Intervistato a tuttomercatoweb, Edon Zhegrova è stato duramente criticato dal suo ex procuratore Serxhio Mezi.
L’attacco di Mezi
Mezi ha parlato innanzitutto della prestazione di Zhegrova contro la Roma. “La Juve in generale ha fatto una bella rimonta, mentre la Roma ha perso per strada due punti. Per quanto riguarda Zhegrova, Edon è entrato benissimo, facendo la differenza con le sue capacità nel puntare l’uomo e creare superiorità numerica”. Mezi è stato interrogato poi sulle condizioni fisiche di Zhegrova. “Edon ha passato un infortunio durissimo e non è stato curato al 100%. Ha bisogno di fiducia e continuità”.

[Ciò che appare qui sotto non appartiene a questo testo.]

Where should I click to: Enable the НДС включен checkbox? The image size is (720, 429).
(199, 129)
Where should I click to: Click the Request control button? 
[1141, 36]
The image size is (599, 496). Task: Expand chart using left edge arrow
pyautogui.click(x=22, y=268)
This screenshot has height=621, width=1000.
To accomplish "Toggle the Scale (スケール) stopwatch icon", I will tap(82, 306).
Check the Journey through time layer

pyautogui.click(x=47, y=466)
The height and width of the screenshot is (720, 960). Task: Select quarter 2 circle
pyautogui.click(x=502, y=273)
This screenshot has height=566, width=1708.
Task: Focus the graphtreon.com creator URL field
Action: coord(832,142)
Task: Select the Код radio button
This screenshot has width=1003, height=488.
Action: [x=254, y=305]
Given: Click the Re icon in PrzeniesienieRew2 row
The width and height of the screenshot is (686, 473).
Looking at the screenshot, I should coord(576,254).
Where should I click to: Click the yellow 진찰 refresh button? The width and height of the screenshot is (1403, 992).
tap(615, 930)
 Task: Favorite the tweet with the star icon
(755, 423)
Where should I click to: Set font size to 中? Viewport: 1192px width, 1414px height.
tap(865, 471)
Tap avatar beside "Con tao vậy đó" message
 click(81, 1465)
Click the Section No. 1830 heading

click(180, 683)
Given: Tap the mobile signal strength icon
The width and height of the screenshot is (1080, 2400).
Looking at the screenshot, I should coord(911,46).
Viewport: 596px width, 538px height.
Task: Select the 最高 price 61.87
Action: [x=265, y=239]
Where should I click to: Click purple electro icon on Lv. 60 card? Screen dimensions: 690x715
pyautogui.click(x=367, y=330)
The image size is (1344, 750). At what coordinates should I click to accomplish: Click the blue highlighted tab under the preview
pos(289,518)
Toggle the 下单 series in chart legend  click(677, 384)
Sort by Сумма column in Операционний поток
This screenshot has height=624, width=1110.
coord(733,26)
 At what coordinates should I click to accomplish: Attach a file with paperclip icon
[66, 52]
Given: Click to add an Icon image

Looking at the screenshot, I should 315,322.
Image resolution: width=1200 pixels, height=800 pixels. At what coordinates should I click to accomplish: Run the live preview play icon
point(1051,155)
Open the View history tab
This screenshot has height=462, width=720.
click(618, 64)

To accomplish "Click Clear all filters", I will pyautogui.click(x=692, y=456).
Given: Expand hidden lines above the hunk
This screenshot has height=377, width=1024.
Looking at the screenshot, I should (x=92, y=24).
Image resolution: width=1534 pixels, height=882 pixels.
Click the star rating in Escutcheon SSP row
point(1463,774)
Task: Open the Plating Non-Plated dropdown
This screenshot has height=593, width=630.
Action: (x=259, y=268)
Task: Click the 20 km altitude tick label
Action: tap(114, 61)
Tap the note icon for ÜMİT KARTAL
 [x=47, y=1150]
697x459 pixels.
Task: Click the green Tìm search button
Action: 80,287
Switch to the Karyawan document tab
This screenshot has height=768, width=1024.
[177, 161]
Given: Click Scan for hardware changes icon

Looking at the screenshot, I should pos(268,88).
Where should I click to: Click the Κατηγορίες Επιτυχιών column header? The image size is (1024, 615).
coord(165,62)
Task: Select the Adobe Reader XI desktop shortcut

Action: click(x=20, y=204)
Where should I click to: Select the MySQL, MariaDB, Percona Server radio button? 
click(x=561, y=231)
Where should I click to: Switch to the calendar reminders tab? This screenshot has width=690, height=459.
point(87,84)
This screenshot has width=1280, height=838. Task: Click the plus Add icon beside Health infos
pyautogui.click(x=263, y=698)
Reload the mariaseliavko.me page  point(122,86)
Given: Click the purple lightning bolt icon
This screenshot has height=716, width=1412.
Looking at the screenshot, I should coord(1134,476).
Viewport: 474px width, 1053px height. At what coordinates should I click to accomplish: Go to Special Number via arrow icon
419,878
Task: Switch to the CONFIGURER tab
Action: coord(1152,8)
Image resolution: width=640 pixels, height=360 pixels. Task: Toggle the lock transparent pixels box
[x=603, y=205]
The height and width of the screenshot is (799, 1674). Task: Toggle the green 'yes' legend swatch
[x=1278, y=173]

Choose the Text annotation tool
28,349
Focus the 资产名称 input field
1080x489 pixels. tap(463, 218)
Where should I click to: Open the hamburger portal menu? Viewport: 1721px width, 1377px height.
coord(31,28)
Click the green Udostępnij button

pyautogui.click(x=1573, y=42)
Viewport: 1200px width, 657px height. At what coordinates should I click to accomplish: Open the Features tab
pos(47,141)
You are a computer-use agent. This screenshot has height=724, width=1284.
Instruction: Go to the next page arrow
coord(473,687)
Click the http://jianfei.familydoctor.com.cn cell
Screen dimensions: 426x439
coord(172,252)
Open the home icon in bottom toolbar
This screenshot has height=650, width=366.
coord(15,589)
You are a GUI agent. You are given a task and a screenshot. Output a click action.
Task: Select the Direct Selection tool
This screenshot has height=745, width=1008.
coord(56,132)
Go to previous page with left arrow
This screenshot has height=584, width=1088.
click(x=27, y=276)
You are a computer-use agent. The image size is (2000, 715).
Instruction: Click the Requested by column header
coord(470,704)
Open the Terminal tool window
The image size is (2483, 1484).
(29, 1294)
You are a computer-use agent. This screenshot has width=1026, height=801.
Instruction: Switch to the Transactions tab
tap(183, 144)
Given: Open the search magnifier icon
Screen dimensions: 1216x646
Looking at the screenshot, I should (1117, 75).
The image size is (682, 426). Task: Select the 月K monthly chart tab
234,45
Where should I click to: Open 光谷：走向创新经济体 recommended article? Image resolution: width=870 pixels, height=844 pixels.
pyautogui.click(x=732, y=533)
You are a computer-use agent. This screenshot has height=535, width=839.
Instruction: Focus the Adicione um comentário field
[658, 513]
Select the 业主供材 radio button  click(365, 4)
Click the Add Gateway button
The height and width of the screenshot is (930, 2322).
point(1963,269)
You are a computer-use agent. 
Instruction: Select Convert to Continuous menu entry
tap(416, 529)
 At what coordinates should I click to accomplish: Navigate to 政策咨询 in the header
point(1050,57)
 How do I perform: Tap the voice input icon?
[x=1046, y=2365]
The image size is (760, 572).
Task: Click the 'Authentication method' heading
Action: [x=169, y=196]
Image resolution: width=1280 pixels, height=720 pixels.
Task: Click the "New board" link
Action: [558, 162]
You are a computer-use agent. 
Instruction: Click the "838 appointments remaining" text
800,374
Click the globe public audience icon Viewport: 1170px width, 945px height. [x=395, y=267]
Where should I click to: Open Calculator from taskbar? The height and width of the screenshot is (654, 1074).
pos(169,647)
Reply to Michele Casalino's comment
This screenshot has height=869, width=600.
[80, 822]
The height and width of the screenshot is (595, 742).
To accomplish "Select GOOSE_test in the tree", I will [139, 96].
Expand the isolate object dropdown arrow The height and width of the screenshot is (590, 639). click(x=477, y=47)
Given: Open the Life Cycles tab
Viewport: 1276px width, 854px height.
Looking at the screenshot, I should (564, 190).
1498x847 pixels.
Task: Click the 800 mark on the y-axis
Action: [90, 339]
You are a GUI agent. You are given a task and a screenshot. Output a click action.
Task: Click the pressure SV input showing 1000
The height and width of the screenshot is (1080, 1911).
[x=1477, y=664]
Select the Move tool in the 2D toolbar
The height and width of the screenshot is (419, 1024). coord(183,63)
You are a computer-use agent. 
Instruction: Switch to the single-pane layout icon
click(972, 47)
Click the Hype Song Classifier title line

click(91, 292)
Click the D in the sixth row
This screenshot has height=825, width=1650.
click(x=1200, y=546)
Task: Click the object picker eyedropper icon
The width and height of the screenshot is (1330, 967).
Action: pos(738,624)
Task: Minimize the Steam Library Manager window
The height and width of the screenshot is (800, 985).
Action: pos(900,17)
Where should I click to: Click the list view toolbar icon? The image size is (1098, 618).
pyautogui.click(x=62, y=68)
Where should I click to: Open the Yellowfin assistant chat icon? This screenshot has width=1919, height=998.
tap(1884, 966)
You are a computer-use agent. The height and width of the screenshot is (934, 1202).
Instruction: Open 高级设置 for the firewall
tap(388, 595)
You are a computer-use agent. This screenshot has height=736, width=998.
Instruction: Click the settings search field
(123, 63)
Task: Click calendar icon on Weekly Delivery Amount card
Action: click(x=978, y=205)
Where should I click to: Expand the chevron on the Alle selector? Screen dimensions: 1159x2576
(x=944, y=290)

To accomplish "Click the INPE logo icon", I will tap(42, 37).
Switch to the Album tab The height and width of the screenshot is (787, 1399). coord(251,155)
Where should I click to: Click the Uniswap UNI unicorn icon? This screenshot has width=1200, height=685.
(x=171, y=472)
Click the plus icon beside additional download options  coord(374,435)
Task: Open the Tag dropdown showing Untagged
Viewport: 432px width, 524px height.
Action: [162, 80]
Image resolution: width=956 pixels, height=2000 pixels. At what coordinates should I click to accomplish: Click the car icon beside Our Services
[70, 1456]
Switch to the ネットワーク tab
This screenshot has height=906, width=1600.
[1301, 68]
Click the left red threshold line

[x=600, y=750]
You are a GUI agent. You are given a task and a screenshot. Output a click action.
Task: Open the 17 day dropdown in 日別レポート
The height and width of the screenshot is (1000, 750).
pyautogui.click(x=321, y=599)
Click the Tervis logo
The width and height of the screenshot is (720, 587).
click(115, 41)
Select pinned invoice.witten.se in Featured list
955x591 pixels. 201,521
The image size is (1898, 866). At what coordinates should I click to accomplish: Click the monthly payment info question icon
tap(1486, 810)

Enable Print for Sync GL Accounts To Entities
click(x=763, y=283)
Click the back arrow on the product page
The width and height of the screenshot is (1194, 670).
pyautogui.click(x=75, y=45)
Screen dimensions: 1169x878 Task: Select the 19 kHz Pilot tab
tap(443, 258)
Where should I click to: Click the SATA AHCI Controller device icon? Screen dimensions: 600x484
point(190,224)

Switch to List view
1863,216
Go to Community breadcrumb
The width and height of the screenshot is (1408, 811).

Nonostante ciò, Mezi ha espresso profonda insoddisfazione sulla parentesi bianconera dell’esterno kosovaro ex Lille. Quando interrogato se la scelta della Juventus fosse stata la scelta giusta per Zhegrova, Mezi ha risposto duramente. “Assolutamente no. Per me la Juve è stata una scelta sbagliata e Zhegrova deve andarsene già in estate. Questa è ovviamente solo la mia opinione personale”.
Un giudizio senza mezze misure. Le parole dell’ex intermediario, infatti, sottolineano una visione molto critica sull’esperienza del suo vecchio assistito. Una bocciatura chiara per i primi segnali positivi di un giocatore che ha impiegato troppi mesi per poter cominciare a mostrare qualcosa.
Zhegrova, da rimpianto a eroe: la rimonta con la Roma porta il suo segno
Contro il Galatasaray si era mangiato un gol clamoroso: palla sola a porta vuota, supplementari, qualificazione agli ottavi a un passo. Quel tiro fuori di poco ha fatto male a tutti, nonostante proprio dal suo ingresso fossero arrivati i gol della rimonta parziale (Locatelli su rigore, Gatti e McKennie). Contro la Roma all’Olimpico (3-3), è successa la stessa identica storia – ma con finale diverso. Entrato al 73’ al posto di Conceição, Zhegrova ha cambiato la partita in 20 minuti netti. Due gol bianconeri, entrambi partiti dal suo piede:Al 78’: cross preciso dalla destra, con la difesa della Roma che va in tilt e Boga che insacca il 2-3. Al 94’: corner teso sul secondo palo, Gatti anticipa tutti e insacca il 3-3 definitivo.